** Task prompt **
The required result is an exact copy of the lines beginning at the line that contains "Open info tooltip" and ending at the last line of the material below.

── Available data ──

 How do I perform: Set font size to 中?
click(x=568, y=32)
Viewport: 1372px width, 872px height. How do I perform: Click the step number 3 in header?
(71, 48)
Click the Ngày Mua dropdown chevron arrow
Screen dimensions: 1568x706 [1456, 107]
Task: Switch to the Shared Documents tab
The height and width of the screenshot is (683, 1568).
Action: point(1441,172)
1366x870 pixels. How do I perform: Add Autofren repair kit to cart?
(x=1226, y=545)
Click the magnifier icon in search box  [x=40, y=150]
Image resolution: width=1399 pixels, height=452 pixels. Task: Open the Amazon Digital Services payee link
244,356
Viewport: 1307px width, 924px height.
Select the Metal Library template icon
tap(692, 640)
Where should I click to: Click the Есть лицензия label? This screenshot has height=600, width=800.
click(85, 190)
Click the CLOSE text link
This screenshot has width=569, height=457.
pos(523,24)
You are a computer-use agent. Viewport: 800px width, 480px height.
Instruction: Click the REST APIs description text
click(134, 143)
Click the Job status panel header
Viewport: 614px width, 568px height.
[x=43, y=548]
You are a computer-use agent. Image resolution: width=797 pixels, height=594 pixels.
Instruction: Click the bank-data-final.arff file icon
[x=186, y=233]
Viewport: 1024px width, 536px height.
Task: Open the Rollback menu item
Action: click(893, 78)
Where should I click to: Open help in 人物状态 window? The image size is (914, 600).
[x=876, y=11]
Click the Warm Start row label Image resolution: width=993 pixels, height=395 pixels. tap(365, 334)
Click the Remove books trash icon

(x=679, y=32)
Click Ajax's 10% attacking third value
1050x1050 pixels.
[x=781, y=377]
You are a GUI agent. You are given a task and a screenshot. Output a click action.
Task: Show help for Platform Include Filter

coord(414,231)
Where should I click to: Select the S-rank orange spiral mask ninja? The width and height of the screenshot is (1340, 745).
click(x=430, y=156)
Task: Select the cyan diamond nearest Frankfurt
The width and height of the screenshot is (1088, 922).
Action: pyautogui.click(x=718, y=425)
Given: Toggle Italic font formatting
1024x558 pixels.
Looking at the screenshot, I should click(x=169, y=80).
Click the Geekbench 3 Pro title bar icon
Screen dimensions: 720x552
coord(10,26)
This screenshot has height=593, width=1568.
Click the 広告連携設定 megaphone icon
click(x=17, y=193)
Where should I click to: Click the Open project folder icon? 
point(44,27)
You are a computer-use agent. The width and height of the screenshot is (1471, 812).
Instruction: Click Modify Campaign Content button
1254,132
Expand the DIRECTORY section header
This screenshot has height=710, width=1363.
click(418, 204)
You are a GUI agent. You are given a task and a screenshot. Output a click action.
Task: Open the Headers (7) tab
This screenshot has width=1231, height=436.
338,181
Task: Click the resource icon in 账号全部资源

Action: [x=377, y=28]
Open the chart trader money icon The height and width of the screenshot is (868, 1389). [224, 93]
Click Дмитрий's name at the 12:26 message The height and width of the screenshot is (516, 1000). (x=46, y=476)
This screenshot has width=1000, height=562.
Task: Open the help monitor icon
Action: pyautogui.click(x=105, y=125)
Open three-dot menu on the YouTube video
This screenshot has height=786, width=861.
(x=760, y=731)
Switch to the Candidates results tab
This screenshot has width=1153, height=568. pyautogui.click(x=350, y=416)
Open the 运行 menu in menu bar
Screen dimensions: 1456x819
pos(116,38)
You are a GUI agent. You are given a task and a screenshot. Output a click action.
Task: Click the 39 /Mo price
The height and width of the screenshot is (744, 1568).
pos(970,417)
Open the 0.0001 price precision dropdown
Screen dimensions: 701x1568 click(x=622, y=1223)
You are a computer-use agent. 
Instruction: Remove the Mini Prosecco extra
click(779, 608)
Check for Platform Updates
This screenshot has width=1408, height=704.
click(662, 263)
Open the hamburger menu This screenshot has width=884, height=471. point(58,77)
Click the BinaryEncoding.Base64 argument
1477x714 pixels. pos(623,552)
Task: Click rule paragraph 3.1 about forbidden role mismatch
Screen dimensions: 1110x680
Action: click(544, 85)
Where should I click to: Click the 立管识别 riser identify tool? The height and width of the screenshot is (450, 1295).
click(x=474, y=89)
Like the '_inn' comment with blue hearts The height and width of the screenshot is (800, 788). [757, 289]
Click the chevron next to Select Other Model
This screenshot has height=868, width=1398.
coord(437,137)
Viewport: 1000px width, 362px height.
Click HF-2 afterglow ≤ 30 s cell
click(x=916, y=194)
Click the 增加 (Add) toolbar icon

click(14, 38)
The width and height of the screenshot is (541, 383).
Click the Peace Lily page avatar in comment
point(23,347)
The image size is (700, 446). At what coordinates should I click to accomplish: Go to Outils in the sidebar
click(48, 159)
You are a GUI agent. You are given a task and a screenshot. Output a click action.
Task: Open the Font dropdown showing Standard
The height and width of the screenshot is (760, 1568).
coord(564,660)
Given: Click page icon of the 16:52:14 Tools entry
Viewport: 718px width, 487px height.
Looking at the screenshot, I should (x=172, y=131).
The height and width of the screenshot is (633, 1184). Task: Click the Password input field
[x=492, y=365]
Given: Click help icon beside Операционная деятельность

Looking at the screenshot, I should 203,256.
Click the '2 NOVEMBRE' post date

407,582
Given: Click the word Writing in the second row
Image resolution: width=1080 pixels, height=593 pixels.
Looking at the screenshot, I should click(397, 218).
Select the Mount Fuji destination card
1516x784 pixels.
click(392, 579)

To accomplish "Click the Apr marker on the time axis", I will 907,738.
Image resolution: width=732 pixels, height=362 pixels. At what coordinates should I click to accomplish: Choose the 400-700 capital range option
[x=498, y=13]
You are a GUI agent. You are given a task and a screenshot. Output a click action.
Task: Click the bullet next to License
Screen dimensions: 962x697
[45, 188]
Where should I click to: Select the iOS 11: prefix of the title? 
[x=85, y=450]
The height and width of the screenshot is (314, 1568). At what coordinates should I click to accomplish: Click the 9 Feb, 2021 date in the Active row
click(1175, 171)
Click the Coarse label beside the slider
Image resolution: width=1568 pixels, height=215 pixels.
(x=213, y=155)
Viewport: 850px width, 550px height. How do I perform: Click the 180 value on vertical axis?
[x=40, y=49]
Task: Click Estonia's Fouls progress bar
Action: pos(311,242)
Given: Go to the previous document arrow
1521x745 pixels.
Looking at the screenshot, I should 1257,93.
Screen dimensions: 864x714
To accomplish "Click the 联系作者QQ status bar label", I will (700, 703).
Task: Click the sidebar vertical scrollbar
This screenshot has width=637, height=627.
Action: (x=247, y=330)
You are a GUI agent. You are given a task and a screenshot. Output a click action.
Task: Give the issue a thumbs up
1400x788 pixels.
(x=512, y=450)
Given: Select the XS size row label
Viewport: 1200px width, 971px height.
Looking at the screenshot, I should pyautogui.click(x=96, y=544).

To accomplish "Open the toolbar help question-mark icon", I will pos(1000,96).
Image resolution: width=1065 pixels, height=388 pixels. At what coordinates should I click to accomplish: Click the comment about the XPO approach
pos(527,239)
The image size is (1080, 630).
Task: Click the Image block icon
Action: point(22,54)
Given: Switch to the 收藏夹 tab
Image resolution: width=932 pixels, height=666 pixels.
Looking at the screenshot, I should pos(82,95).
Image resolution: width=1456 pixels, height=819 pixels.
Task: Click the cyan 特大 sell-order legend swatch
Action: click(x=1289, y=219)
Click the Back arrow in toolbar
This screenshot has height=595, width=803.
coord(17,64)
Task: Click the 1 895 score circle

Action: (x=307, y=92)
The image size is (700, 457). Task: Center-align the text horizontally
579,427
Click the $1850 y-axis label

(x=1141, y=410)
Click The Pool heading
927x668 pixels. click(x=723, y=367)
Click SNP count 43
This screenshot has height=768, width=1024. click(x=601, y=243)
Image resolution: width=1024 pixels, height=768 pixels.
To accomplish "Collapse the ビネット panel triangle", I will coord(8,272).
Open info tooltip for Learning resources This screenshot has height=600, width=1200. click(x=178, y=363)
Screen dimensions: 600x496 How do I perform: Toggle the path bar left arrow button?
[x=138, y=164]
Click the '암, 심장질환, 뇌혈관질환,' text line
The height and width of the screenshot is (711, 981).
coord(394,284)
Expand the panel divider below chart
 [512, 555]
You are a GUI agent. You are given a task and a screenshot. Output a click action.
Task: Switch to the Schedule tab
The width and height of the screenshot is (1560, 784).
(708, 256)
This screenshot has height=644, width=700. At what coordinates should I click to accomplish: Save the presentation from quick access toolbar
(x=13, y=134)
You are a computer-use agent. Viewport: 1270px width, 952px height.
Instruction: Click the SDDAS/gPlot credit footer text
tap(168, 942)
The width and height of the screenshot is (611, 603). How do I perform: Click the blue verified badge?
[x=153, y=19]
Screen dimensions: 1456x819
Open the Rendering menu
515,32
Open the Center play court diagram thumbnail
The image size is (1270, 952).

───

** Exercise solution **
Open info tooltip for Learning resources This screenshot has height=600, width=1200. click(x=178, y=363)
Screen dimensions: 600x496 How do I perform: Toggle the path bar left arrow button?
[x=138, y=164]
Click the '암, 심장질환, 뇌혈관질환,' text line
The height and width of the screenshot is (711, 981).
coord(394,284)
Expand the panel divider below chart
 [512, 555]
You are a GUI agent. You are given a task and a screenshot. Output a click action.
Task: Switch to the Schedule tab
The width and height of the screenshot is (1560, 784).
(708, 256)
This screenshot has height=644, width=700. At what coordinates should I click to accomplish: Save the presentation from quick access toolbar
(x=13, y=134)
You are a computer-use agent. Viewport: 1270px width, 952px height.
Instruction: Click the SDDAS/gPlot credit footer text
tap(168, 942)
The width and height of the screenshot is (611, 603). How do I perform: Click the blue verified badge?
[x=153, y=19]
Screen dimensions: 1456x819
Open the Rendering menu
515,32
Open the Center play court diagram thumbnail
The image size is (1270, 952).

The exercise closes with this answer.